Department of Environmental Health and Engineering, Bloomberg School of Public Health, Johns Hopkins University, 615 N Wolfe Street, Baltimore, MD 21205, USA.
Department of Epidemiology and Biostatistics, WVU School of Public Health, West Virginia University, One Medical Center Drive, Morgantown, WV 26506, USA.
Ann Work Expo Health. 2022 Apr 7;66(Suppl 1):i156-i171. doi: 10.1093/annweh/wxab066.
Even though the Deepwater Horizon oil spill response and clean-up (OSRC) had one of the largest exposure monitoring efforts of any oil spill, a number of exposure groups did not have sufficient personal data available or there were gaps in days measured to adequately characterize exposures for the GuLF STUDY, an epidemiologic study investigating the health of the OSRC workers. Area measurements were available from real-time air monitoring instruments and used to supplement the personal exposure measurements.
The objective was to present a method that used real-time volatile organic compounds (VOCs) area measurements transformed to daily total hydrocarbons (THC) time-weighted averages (TWAs) to supplement THC personal full-shift measurements collected using passive charcoal badges. A second objective was to develop exposure statistics using these data for workers on vessels piloting remotely operated vehicle (ROV) vessels and other marine vessels (MVs) not at the job title level, but at the vessel level.

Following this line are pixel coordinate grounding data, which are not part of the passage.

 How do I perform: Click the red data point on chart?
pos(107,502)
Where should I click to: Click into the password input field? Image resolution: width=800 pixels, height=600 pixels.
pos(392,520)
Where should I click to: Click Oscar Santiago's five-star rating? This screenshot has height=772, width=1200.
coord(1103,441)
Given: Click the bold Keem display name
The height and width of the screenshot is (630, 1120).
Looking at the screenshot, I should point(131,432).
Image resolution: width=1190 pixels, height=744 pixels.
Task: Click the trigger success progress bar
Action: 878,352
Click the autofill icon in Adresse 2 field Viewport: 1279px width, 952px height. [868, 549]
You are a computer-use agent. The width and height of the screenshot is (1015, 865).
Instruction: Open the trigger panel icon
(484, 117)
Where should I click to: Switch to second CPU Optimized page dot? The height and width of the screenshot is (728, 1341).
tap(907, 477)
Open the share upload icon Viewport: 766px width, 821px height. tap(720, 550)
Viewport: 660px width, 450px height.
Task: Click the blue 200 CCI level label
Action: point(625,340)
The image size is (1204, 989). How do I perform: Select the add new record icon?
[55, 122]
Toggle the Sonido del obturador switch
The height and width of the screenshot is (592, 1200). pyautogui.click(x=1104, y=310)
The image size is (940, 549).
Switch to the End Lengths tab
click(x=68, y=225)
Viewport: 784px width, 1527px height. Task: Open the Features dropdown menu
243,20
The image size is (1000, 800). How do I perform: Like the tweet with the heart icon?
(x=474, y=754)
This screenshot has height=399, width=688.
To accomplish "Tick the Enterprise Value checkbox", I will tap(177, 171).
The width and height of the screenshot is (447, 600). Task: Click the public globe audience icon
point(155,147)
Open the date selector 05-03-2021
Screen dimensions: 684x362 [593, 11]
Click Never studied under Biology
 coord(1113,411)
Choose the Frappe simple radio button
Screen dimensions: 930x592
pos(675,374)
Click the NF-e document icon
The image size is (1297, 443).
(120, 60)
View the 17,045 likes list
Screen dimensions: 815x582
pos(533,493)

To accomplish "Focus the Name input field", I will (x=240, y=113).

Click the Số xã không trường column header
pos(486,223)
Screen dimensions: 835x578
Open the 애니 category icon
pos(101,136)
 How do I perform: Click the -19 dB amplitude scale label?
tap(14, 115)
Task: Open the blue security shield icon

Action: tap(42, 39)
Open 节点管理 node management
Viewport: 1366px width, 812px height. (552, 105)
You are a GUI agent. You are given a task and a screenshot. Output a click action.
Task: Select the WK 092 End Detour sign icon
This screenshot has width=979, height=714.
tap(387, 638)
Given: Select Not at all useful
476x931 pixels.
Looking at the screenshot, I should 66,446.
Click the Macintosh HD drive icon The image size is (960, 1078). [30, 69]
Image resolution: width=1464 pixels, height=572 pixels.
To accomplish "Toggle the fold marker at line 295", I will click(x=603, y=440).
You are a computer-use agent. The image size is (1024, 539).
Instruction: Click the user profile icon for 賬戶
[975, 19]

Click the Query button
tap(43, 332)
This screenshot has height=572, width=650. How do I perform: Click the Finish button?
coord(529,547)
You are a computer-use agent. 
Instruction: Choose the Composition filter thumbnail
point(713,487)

From hourly vessel averages derived from ~26 million real-time VOC measurements, we estimated full-shift VOC TWAs. Then, we determined the relationship between these TWAs and corresponding full-shift THC personal measurements taken on the same vessel-day. We used this relationship to convert the full-shift VOC measurements to full-shift 'THC' TWA estimates when no personal THC measurements existed on a vessel-day. We then calculated arithmetic means (AMs) and other statistics of THC exposures for each vessel.
The VOC-derived estimates substantially supplemented the THC personal measurements, with the number of vessel-days for which we have exposure estimates increasing by ~60%. The estimates of the AMs are some of the highest observed in the GuLF STUDY. As expected, the AMs decreased over time, consistent with our findings on other vessels.
Despite the inherent limitations of using real-time area measurements, we were able to develop additional daily observations of personal THC exposures for workers on the ROV vessels and other MVs over time. The estimates likely resulted in more representative estimates of the AMs in the GuLF STUDY. The method used here can be applied in other occupational settings and industries for personal exposure estimation where large amounts of area measurements and more limited numbers of personal measurements are available.
尽管深水地平线石油泄漏应对和清理 (OSRC) 进行了有史以来最大规模的暴露监测工作之一,但仍有一些暴露组没有足够的个人数据,或者在为 Gulf STUDY 进行的流行病学研究中,对暴露情况的测量存在差距,该研究调查了 OSRC 工人的健康状况。区域测量值可从实时空气监测仪器中获得,并用于补充个人暴露测量值。
目的是提出一种方法,该方法使用实时挥发性有机化合物 (VOC) 区域测量值转换为每日总碳氢化合物 (THC) 时间加权平均值 (TWA),以补充使用被动活性炭徽章收集的 THC 全班次个人测量值。第二个目的是为使用遥控潜水器 (ROV) 船只和其他非职位级别的海洋船只 (MV) 的船只驾驶员开发这些数据的暴露统计数据。
从大约 2600 万次实时 VOC 测量中得出的每小时船只平均值,我们估算了全班次 VOC TWA。然后,我们确定了这些 TWA 与同一船只日进行的相应全班次 THC 个人测量值之间的关系。当一艘船只日没有个人 THC 测量值时,我们使用这种关系将全班次 VOC 测量值转换为全班次“THC”TWA 估计值。然后,我们计算了每个船只的 THC 暴露算术平均值 (AM) 和其他统计数据。
VOC 衍生的估计值大大补充了 THC 个人测量值,有暴露估计值的船只日数增加了约 60%。在 Gulf STUDY 中观察到的 AM 估计值是最高的。正如预期的那样,随着时间的推移,AM 值下降,这与我们在其他船只上的发现一致。
尽管使用实时区域测量值存在固有限制,但我们能够随着时间的推移为 ROV 船只和其他 MV 上的工人开发更多的个人 THC 暴露日观察值。这些估计值可能导致 Gulf STUDY 中的 AM 更具代表性。此处使用的方法可应用于其他职业环境和行业,用于个人暴露估计,其中大量的区域测量值和更有限的个人测量值可用。